Notlügen
Ein Roman von
Rudolph Bader
Softcover
608 Seiten
Format: 12,5 x 19 cm
ISBN: 978-3-906900-27-8
Preis: 24.90 CHF
Der 2. Roman des schweizerisch-britischen Romanciers Rudolph Bader ist nun auch auf Deutsch erhältlich!
Aus dem Englischen übersetzt von Heide Fruth-Sachs
Rudolph Bader, Notlügen (White Lies, 2018)
Manfred wächst im Deutschland der 1920er und 1930er Jahre auf und wird, ohne sich dessen bewusst zu sein, in den Bann der Nazi-Propaganda gezogen. Nach dem Krieg ändert er seinen Namen und schafft sich eine neue Existenz mit Beruf und Familie, zunächst in den USA, später in England. Während seine Freunde und seine Familie nichts von seinem früheren Leben während des Krieges ahnen, beginnen sich seine Tochter Nora und sein Enkel Andrew, die beide an der Geschichte des 20. Jahrhunderts interessiert sind, mit der Vergangenheit ihres Vaters bzw. Großvaters zu beschäftigen, bis sie schließlich dessen dunkles Geheimnis aufspüren.
Wie weit geht moralische Verantwortung? Kann eine übergroße Schuld jemals in Dostojewskis Sinn gesühnt werden? Gibt es eine Möglichkeit der Wiedergutmachung durch nachfolgende Generationen? Ist es möglich, fundamentalen politischen Fehlentwicklungen frühzeitig genug zu widerstehen?
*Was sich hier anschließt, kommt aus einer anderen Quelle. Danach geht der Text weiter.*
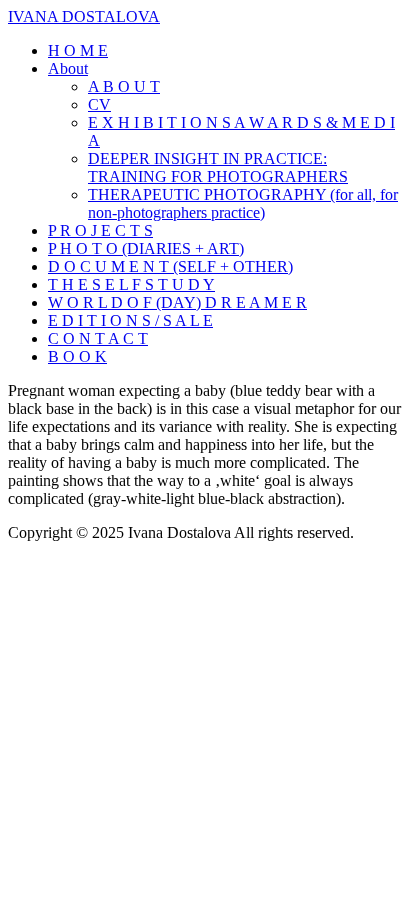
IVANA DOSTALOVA (84, 16)
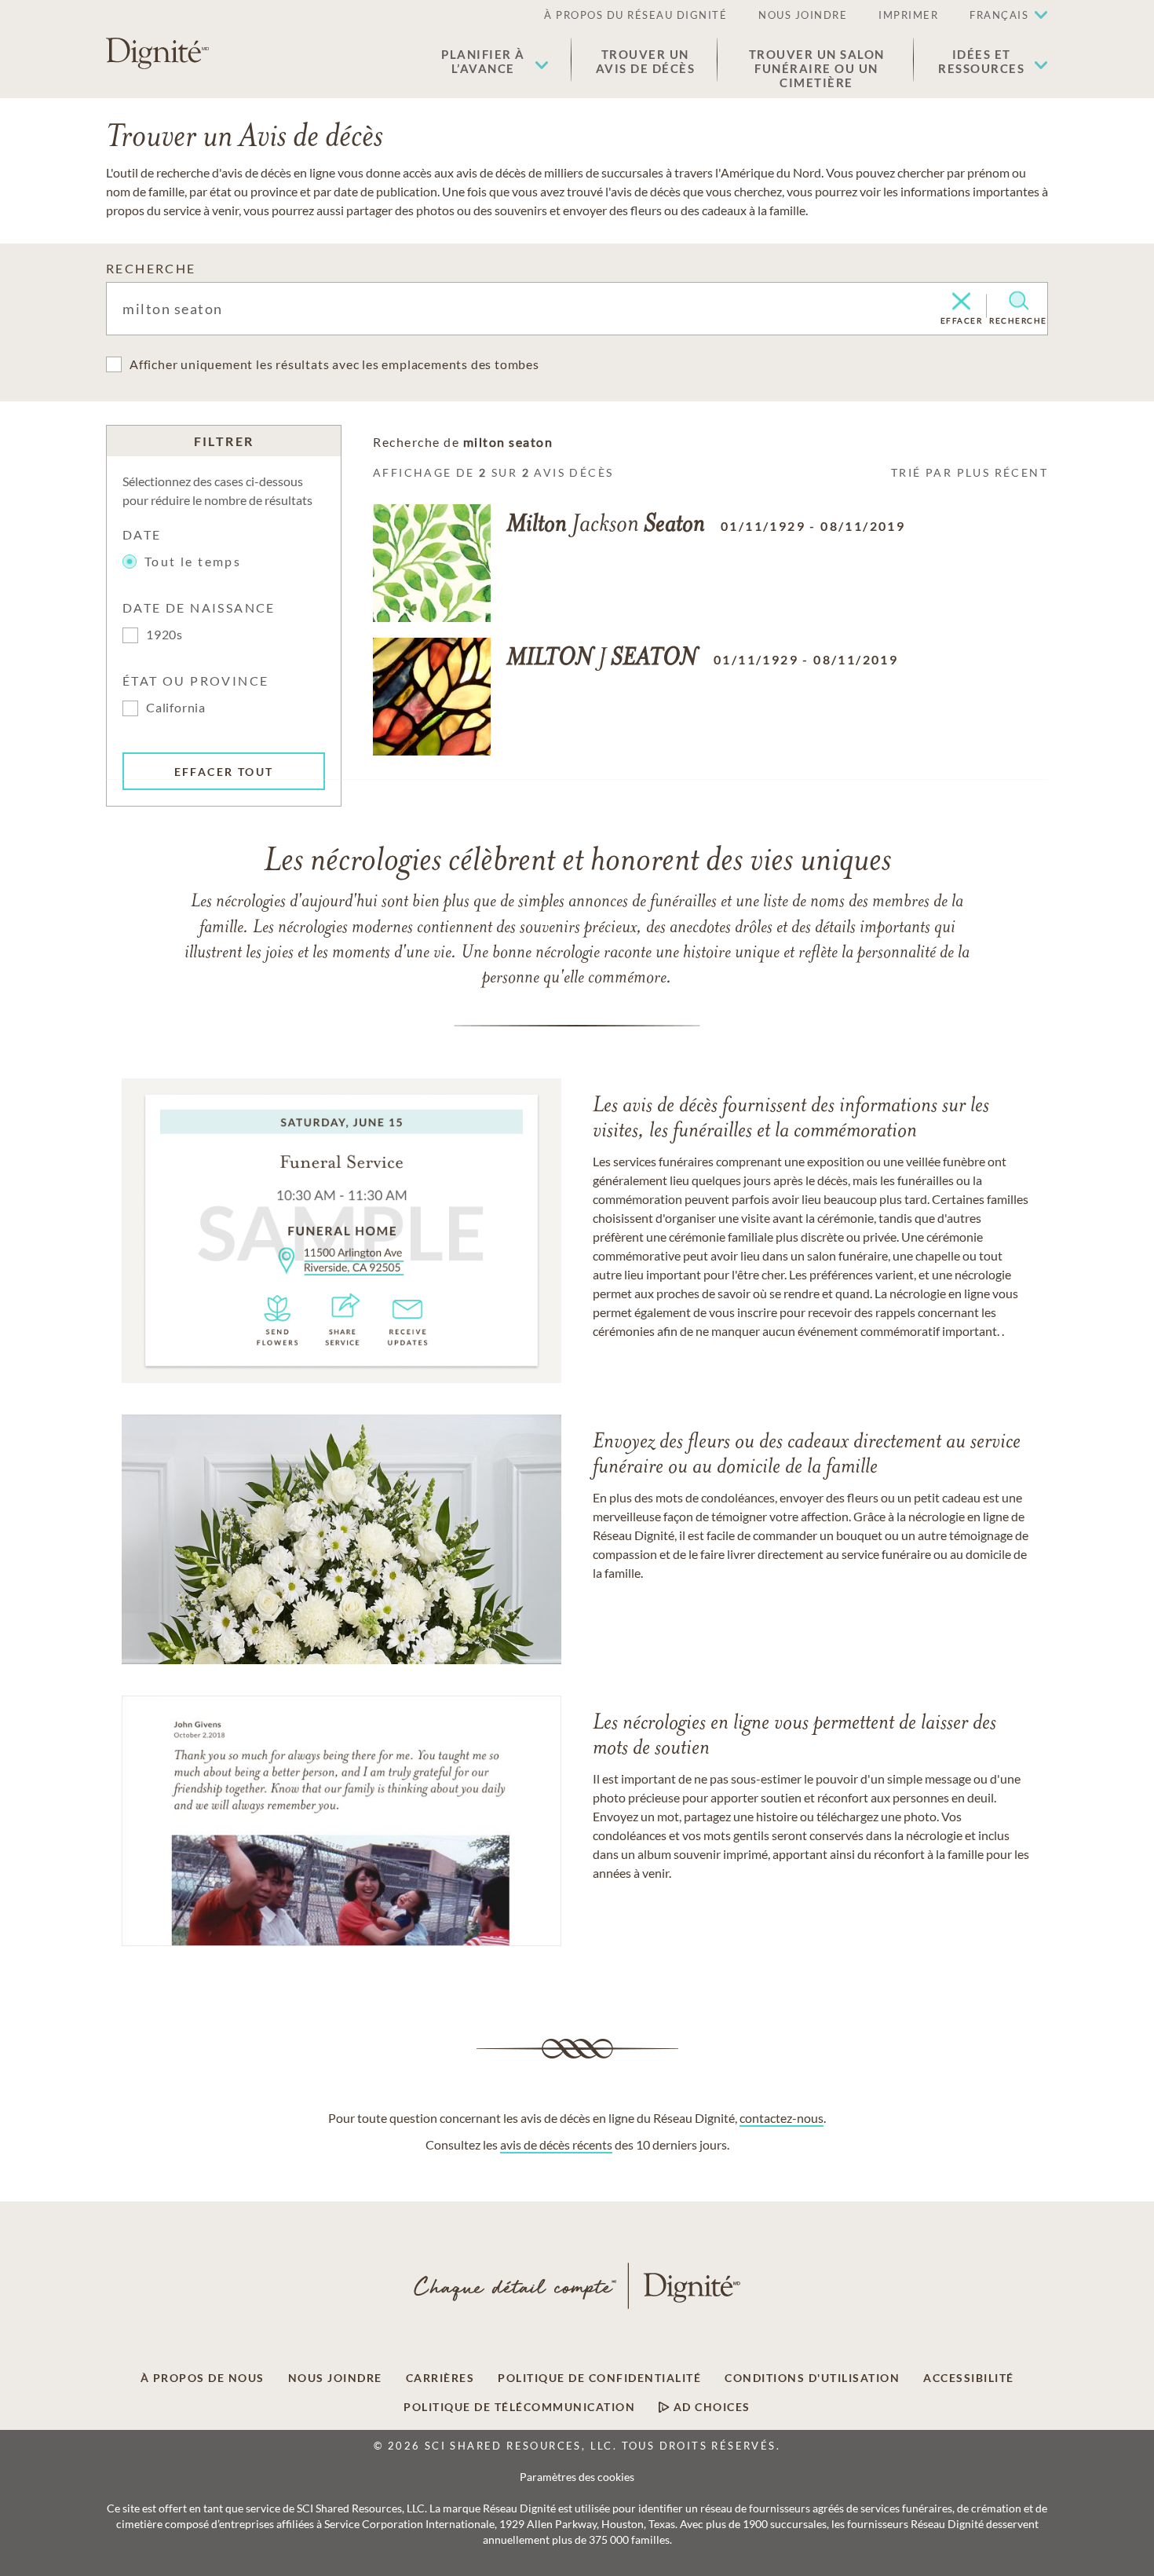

Können wir aus einer kritischen Auseinandersetzung mit dem Faschismus der 1930er Jahre Lehren für den Umgang mit dem wieder aufkeimenden morbiden Nationalismus und dem zunehmenden Rassismus von heute ziehen?
Eine ergreifende und beunruhigende Familiensaga über fast 100 Jahre und drei Generationen, die den Leser auch nach der Lektüre noch lange beschäftigt und zum Nachdenken anregt.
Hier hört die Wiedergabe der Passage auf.